··· Data extracts
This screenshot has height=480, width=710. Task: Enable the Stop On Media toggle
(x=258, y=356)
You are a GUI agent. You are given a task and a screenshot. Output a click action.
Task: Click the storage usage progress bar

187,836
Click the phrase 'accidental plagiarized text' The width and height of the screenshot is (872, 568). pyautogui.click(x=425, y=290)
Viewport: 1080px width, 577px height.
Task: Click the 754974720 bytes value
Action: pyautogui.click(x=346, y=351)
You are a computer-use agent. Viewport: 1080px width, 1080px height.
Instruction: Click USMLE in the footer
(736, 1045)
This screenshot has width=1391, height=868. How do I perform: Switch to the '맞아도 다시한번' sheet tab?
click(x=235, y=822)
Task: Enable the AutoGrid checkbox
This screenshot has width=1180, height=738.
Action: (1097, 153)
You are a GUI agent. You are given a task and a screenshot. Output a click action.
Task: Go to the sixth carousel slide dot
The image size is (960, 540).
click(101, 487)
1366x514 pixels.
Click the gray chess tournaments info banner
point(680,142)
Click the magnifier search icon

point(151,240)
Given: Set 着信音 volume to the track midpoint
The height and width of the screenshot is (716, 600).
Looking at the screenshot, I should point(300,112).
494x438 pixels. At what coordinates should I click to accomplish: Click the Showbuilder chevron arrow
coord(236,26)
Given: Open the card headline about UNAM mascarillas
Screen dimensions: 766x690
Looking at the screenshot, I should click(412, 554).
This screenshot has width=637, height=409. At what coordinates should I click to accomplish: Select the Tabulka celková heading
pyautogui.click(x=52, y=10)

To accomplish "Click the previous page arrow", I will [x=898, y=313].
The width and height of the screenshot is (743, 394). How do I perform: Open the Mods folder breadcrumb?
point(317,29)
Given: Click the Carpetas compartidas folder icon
······
- [Exercise details]: Until the last line is reached, keep transcribing the data exactly.

- [Task response]:
This screenshot has height=480, width=710. Task: Enable the Stop On Media toggle
(x=258, y=356)
You are a GUI agent. You are given a task and a screenshot. Output a click action.
Task: Click the storage usage progress bar

187,836
Click the phrase 'accidental plagiarized text' The width and height of the screenshot is (872, 568). pyautogui.click(x=425, y=290)
Viewport: 1080px width, 577px height.
Task: Click the 754974720 bytes value
Action: pyautogui.click(x=346, y=351)
You are a computer-use agent. Viewport: 1080px width, 1080px height.
Instruction: Click USMLE in the footer
(736, 1045)
This screenshot has width=1391, height=868. How do I perform: Switch to the '맞아도 다시한번' sheet tab?
click(x=235, y=822)
Task: Enable the AutoGrid checkbox
This screenshot has width=1180, height=738.
Action: (1097, 153)
You are a GUI agent. You are given a task and a screenshot. Output a click action.
Task: Go to the sixth carousel slide dot
The image size is (960, 540).
click(101, 487)
1366x514 pixels.
Click the gray chess tournaments info banner
point(680,142)
Click the magnifier search icon

point(151,240)
Given: Set 着信音 volume to the track midpoint
The height and width of the screenshot is (716, 600).
Looking at the screenshot, I should point(300,112).
494x438 pixels. At what coordinates should I click to accomplish: Click the Showbuilder chevron arrow
coord(236,26)
Given: Open the card headline about UNAM mascarillas
Screen dimensions: 766x690
Looking at the screenshot, I should click(412, 554).
This screenshot has width=637, height=409. At what coordinates should I click to accomplish: Select the Tabulka celková heading
pyautogui.click(x=52, y=10)

To accomplish "Click the previous page arrow", I will [x=898, y=313].
The width and height of the screenshot is (743, 394). How do I perform: Open the Mods folder breadcrumb?
point(317,29)
Given: Click the Carpetas compartidas folder icon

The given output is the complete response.